We had all become a little complacent; we had bought into the myth that after more than a decade in hiding in the U.K., and another couple of decades somewhat more exposed in the U.S., Salman Rushdie had been forgotten by his persecutors. Ayatollah Khomeini, who had proclaimed the fatwa in 1989 had died months after Rushdie had – in Martin Amis’s evocative words – “vanished into the front pages”. 

Rushdie himself hadn’t been complacent, though. In August 2022, when a young man interrupted his speech in Chautauqua and stabbed him multiple times, “my first thought when I saw this murderous shape rushing toward me was: So it’s you. Here you are,” he writes in Knife: Meditations After an Attempted Murder.  

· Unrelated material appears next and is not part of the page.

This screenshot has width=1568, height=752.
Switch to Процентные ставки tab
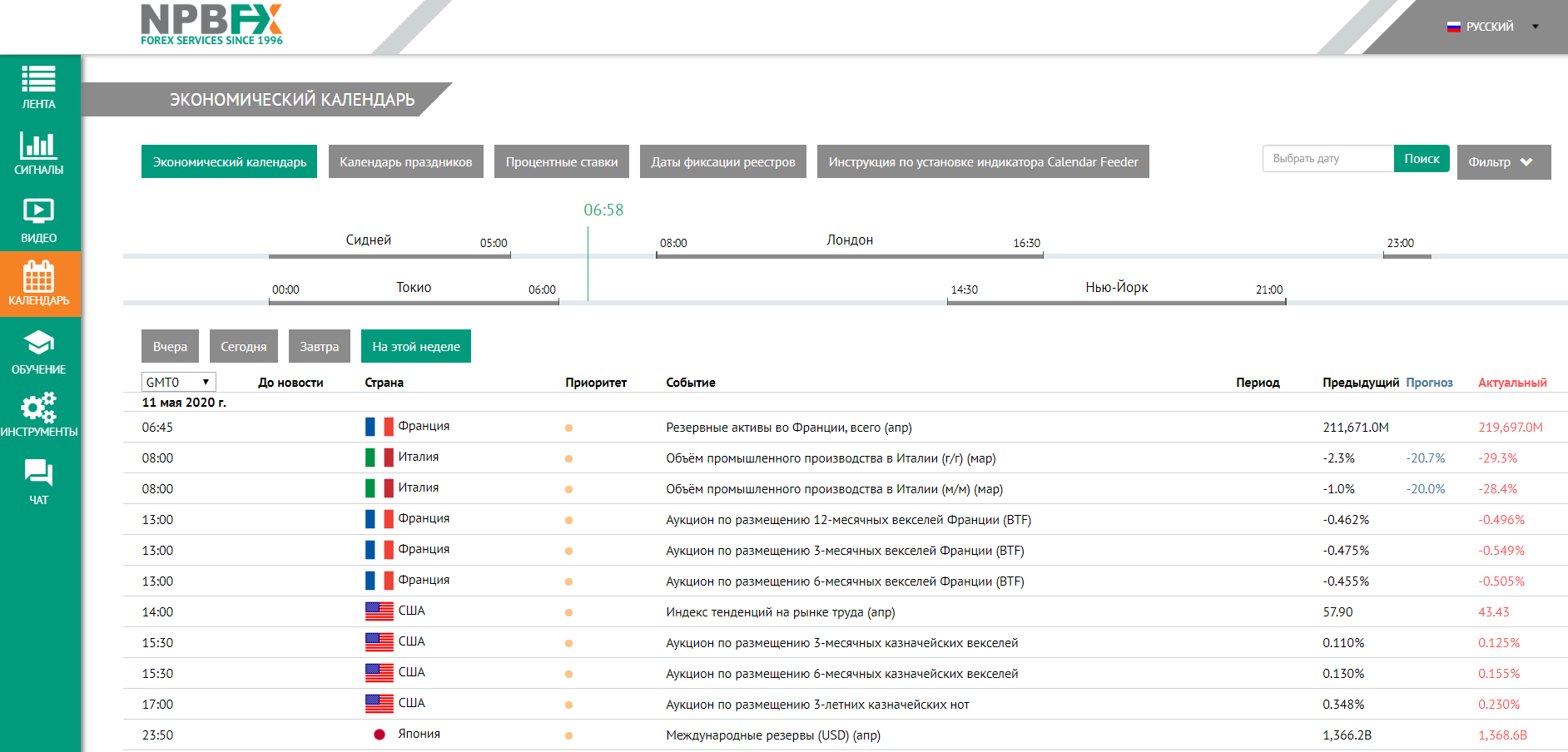(x=561, y=162)
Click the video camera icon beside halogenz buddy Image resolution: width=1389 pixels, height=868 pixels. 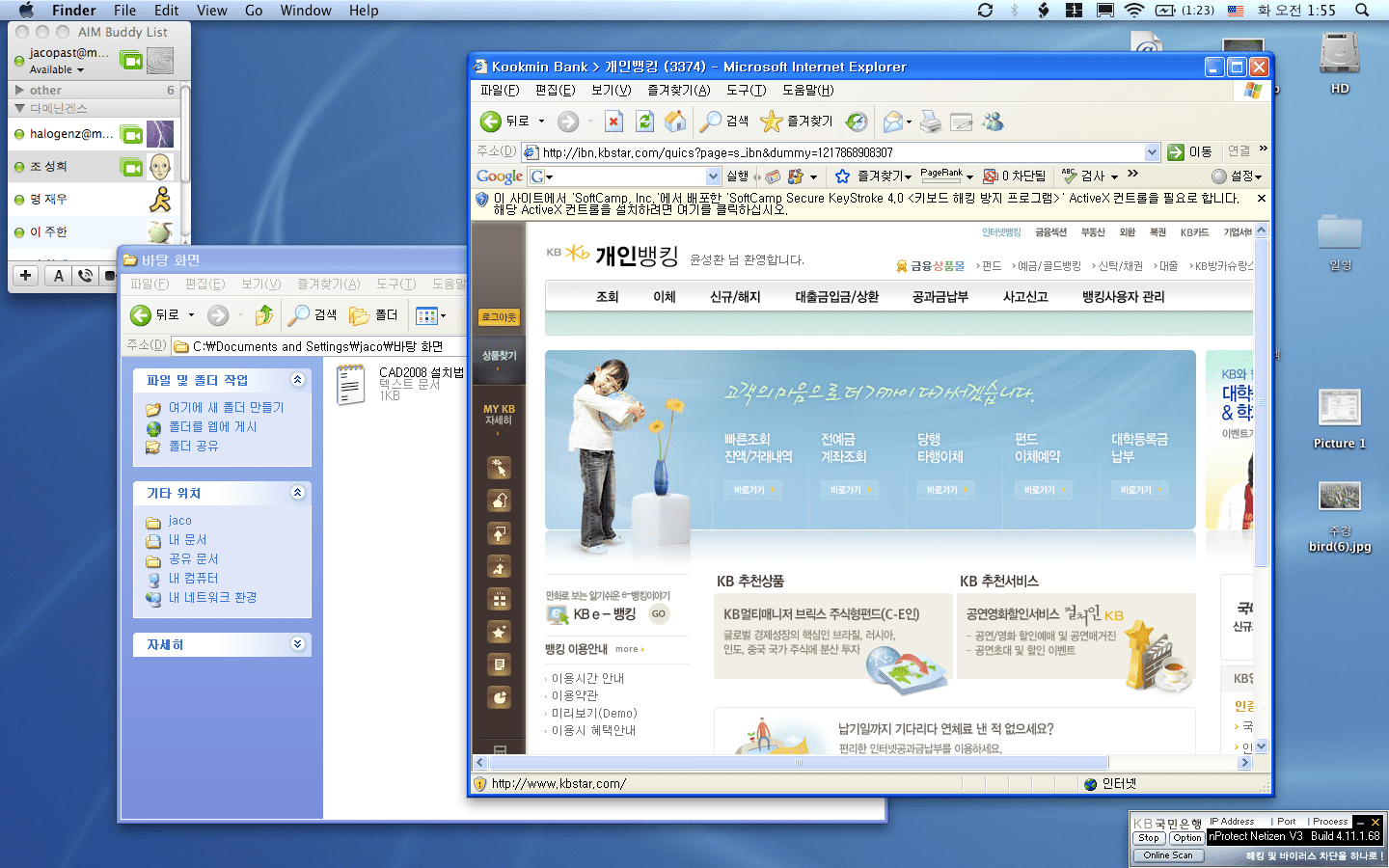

Rushdie lost a lot of blood, and his right eye. It took him eight months of therapy to be able to touch his thumb with his index finger. The attacker had read only two pages of Satanic Verses, and said he disliked  Rushdie who was “disingenuous.” A doctor told Rushdie, “You are lucky that the man who attacked you had no idea how to kill a man with a knife.” 

The knife of the title is both metaphorical and literal. This is a book of recovery, of torture and resilience, of acceptance, and optimism. It is also a moving love story. A year before the attack Rushdie had married Rachel Eliza Griffiths, American poet and novelist. Much of the tenderness of the narrative derives from that relationship. On their wedding day, Rushdie recited E.E. Cummings’ poem, I carry your heart with me… 

It had begun with Rushdie walking into a sliding glass door, injuring himself and being taken to his house by Eliza. The sliding door moment could not be an accidental usage - Rushdie is too steeped in popular culture for that. 

In a previous memoir, Joseph Anton, Rushdie had written about his years in hiding, and the struggle towards normality as a writer and person in circumstances he had no control over. Knife too is about circumstances he had no control over. Yet unlike the previous book which occasionally tended towards personal heroism, this one is more confessional and reveals human weaknesses. It gives the writing a particular allure. 

Rushdie went to Chautauqua, he says, because “we had some big domestic bills to pay….the money would be very handy.” You have to admire such honesty. 

The cultural references, from literature to movies to rock music to contemporary celebrities, enrich the tales from the hospital bed and the recovery at home. The fictional ‘interview’ with his attacker (who is not named in the book) is pure Rushdie, and in some ways a personal manifesto of art and literature. 

It ends with Rushdie telling his attacker (in his mind): “I see you now my failed murderer…you could try to kill because you didn’t know how to laugh.” 

There’s much laughter in Knife, helping to bring the pain and frustration of a great writer into sharper focus. Surely the Nobel committee cannot continue to ignore him?